Scrape, pull APIs, assemble raw sources.

02

Clean

Merge, reshape, match, validate, document.

03

Analyze

Regressions, robustness, replication.

04

Visualize

Publication figures and LaTeX tables.

05

Write

Draft, edit, referee responses, LaTeX.

AI touches every stage — but you own the design and the checks.
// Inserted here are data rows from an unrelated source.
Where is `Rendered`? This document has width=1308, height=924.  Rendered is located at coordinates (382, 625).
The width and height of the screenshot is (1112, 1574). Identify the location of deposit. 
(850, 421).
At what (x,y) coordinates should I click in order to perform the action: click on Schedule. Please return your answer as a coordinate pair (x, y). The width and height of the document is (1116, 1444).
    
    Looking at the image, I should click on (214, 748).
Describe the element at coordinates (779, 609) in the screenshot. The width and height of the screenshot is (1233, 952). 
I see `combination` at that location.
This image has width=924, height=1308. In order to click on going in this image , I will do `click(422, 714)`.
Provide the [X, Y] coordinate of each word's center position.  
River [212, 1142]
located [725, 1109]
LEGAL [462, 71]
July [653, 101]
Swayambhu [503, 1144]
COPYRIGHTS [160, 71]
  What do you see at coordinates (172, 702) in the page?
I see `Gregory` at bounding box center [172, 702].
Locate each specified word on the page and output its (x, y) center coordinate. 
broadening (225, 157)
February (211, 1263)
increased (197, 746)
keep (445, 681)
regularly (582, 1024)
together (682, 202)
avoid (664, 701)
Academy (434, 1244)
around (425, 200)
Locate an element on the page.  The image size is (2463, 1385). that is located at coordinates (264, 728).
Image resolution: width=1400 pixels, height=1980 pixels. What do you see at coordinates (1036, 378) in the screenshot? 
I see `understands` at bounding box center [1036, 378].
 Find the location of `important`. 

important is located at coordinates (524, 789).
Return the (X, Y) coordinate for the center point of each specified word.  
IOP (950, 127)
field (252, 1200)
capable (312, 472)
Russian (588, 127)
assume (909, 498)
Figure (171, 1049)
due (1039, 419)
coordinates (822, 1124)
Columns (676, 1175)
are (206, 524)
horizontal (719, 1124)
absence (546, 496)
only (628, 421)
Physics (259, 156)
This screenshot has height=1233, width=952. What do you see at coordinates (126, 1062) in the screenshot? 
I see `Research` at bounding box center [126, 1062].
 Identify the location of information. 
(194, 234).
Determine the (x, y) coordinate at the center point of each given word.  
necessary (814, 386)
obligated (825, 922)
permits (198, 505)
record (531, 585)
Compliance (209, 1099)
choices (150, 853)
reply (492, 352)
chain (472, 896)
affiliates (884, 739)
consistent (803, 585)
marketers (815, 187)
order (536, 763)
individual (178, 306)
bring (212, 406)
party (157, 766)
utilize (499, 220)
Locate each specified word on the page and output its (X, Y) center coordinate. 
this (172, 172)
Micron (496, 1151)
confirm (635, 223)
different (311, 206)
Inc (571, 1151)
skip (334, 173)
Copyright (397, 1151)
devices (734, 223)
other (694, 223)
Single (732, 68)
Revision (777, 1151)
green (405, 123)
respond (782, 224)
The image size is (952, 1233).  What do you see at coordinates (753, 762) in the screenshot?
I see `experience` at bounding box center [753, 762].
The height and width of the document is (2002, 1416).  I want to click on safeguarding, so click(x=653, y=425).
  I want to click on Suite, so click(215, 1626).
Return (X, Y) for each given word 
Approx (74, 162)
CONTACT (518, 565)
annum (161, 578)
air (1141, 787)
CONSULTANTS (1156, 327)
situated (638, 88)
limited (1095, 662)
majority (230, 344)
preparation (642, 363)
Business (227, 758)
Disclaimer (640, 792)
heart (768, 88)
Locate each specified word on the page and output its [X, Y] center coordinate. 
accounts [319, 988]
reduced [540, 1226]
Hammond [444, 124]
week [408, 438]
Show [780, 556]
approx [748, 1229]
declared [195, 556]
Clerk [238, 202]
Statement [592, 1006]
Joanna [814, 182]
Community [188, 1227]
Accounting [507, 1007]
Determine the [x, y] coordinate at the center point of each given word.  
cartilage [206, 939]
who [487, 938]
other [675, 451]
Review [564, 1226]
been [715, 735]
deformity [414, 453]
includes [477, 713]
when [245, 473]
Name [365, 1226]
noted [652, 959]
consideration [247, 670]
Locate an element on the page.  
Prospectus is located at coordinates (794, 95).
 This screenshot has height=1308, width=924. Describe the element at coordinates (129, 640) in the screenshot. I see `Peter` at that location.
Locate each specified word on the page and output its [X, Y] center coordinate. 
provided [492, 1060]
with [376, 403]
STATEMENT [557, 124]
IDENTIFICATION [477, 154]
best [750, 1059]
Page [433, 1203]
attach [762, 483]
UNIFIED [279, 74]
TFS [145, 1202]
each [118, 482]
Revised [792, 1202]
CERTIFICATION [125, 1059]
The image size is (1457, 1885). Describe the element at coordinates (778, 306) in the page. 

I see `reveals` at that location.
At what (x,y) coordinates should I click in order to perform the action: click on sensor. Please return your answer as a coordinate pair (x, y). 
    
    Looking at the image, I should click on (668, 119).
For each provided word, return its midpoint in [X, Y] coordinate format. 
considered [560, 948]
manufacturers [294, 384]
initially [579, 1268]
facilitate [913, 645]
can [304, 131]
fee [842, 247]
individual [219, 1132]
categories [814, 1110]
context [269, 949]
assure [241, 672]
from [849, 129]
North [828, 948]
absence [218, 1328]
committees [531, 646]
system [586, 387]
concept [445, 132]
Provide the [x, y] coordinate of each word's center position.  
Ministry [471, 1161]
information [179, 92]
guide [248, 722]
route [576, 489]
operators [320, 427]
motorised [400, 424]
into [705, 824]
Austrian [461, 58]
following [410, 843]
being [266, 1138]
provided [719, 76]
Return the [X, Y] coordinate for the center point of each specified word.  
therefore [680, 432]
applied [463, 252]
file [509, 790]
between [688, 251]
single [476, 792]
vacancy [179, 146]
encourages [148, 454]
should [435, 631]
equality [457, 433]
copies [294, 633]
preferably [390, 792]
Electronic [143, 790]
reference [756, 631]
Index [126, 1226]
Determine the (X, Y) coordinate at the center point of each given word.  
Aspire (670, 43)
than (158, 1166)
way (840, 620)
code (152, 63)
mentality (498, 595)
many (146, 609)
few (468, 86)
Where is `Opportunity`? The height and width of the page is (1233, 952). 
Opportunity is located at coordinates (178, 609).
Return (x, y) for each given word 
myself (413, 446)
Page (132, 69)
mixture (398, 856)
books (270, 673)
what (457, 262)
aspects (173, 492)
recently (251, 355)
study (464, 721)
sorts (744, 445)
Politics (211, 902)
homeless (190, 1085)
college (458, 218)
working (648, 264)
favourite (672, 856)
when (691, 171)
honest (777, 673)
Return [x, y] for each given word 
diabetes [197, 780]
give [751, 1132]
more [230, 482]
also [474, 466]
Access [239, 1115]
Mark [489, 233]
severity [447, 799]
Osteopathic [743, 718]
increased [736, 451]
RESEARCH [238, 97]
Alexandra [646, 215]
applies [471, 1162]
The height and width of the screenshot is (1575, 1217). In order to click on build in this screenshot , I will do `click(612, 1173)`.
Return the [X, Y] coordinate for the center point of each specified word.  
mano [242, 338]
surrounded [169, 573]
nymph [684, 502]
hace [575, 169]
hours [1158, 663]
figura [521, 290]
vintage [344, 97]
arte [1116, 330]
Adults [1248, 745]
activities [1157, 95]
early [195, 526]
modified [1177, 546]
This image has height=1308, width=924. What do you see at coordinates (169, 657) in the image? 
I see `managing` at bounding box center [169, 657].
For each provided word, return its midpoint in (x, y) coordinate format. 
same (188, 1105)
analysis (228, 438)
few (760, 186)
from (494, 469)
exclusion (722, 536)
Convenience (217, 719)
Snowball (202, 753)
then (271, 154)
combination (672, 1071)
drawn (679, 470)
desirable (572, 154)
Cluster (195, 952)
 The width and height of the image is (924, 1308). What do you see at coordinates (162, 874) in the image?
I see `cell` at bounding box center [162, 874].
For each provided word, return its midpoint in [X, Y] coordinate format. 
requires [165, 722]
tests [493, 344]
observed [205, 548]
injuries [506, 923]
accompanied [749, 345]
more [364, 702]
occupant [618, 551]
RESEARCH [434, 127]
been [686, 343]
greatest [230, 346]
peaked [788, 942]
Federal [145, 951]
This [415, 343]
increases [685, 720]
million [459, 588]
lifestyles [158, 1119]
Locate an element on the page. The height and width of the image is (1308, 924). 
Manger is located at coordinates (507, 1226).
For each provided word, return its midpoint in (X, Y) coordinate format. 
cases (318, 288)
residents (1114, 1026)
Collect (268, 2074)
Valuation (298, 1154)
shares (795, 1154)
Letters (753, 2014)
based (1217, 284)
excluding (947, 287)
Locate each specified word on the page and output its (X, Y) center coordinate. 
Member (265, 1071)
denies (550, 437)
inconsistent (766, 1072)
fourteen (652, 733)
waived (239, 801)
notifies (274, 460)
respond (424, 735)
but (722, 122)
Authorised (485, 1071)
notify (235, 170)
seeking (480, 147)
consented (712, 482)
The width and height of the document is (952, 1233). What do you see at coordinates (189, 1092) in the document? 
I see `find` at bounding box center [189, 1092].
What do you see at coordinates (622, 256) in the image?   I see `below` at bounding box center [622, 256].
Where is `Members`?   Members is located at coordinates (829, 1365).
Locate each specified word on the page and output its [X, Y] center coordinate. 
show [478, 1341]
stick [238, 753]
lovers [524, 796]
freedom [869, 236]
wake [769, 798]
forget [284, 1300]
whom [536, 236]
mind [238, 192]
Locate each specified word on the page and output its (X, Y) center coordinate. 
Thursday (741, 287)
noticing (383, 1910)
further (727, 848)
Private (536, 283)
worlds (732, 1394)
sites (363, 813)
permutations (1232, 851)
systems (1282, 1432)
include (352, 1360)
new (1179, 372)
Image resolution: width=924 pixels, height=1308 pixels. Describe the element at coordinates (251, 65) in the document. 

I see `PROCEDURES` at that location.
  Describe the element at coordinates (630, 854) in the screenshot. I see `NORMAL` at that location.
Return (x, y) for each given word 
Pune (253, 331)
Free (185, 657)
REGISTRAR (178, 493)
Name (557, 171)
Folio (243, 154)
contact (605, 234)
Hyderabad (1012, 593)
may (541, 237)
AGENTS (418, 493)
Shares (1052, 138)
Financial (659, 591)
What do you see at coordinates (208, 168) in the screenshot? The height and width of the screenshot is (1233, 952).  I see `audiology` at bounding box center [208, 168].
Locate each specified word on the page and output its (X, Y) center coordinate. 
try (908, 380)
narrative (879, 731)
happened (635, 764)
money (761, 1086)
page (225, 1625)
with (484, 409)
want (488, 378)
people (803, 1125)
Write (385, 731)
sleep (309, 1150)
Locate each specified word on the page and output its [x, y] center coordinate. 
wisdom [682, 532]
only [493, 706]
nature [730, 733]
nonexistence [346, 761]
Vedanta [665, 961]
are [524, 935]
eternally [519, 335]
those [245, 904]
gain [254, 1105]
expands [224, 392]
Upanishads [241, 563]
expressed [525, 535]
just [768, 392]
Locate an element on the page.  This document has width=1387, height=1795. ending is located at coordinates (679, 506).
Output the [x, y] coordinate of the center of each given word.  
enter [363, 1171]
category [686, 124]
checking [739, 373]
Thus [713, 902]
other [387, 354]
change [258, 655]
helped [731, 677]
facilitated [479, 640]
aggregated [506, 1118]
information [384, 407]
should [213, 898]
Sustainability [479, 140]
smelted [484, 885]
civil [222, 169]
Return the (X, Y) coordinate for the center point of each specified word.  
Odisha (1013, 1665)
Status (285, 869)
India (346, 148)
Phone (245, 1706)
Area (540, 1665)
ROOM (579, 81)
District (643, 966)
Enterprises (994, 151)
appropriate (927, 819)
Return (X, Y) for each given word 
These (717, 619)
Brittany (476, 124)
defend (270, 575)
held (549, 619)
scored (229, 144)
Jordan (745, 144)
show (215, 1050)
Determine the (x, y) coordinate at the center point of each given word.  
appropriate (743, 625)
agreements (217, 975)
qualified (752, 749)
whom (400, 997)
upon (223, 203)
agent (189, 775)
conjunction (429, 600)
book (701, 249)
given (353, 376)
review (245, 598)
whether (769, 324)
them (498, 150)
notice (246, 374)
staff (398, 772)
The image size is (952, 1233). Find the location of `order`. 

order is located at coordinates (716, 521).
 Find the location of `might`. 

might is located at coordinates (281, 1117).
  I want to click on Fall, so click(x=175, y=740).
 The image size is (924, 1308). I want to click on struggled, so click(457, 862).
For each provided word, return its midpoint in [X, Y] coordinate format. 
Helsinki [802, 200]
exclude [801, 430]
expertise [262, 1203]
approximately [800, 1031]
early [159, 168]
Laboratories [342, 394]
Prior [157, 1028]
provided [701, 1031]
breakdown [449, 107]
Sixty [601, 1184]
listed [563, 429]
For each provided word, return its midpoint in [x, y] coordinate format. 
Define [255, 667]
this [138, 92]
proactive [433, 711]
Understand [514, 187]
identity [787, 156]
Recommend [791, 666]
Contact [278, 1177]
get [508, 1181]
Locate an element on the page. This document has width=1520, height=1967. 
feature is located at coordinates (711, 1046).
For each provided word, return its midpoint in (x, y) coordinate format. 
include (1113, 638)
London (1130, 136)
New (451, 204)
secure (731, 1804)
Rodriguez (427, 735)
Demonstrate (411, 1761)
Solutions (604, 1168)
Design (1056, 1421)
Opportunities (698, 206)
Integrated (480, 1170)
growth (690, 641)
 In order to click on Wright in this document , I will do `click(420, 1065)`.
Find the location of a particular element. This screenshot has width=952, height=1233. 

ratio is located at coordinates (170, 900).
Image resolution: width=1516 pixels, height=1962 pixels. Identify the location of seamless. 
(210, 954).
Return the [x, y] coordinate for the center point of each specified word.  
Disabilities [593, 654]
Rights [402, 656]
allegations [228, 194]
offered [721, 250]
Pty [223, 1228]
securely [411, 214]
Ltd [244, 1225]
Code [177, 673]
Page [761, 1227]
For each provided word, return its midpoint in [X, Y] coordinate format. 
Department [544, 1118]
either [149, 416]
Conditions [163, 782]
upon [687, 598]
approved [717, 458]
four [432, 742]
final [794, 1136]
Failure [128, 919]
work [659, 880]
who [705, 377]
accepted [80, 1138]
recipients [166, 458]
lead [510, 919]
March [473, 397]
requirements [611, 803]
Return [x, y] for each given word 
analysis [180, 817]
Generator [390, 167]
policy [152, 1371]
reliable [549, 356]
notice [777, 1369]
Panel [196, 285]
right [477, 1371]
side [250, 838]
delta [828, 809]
┌─ Hour 2 · Application 1 ──

Literature review at scale

  • Point an agent at a folder of PDFs → get a structured comparison table.
  • OCR older scans into clean text you can search and quote.
  • Chase a citation to its source — the agent opens the paper and quotes the page.
  • Summarize, cluster, and contrast methods across a whole reading list.
you ▸ Read every PDF in ./papers. Build a table: cite key, question, data, method, headline finding. Flag any claim you can't ground in the text. # then I verify

Speed is the easy part — verifying the table is the real work.

┌─ Hour 2 · Application 2 ──

Data wrangling

  • Merge messy sources; reshape long ↔ wide.
  • Fuzzy-match firm or person names.
  • Parse dates, units, and currencies consistently.
  • Build a clean panel — with every transformation logged.
you ▸ Merge these 3 files on firm_id + year, flag unmatched rows, and tell me how many I lost and why. # then: show me the 10 worst name mismatches

The tedious 80% — done in minutes, fully documented.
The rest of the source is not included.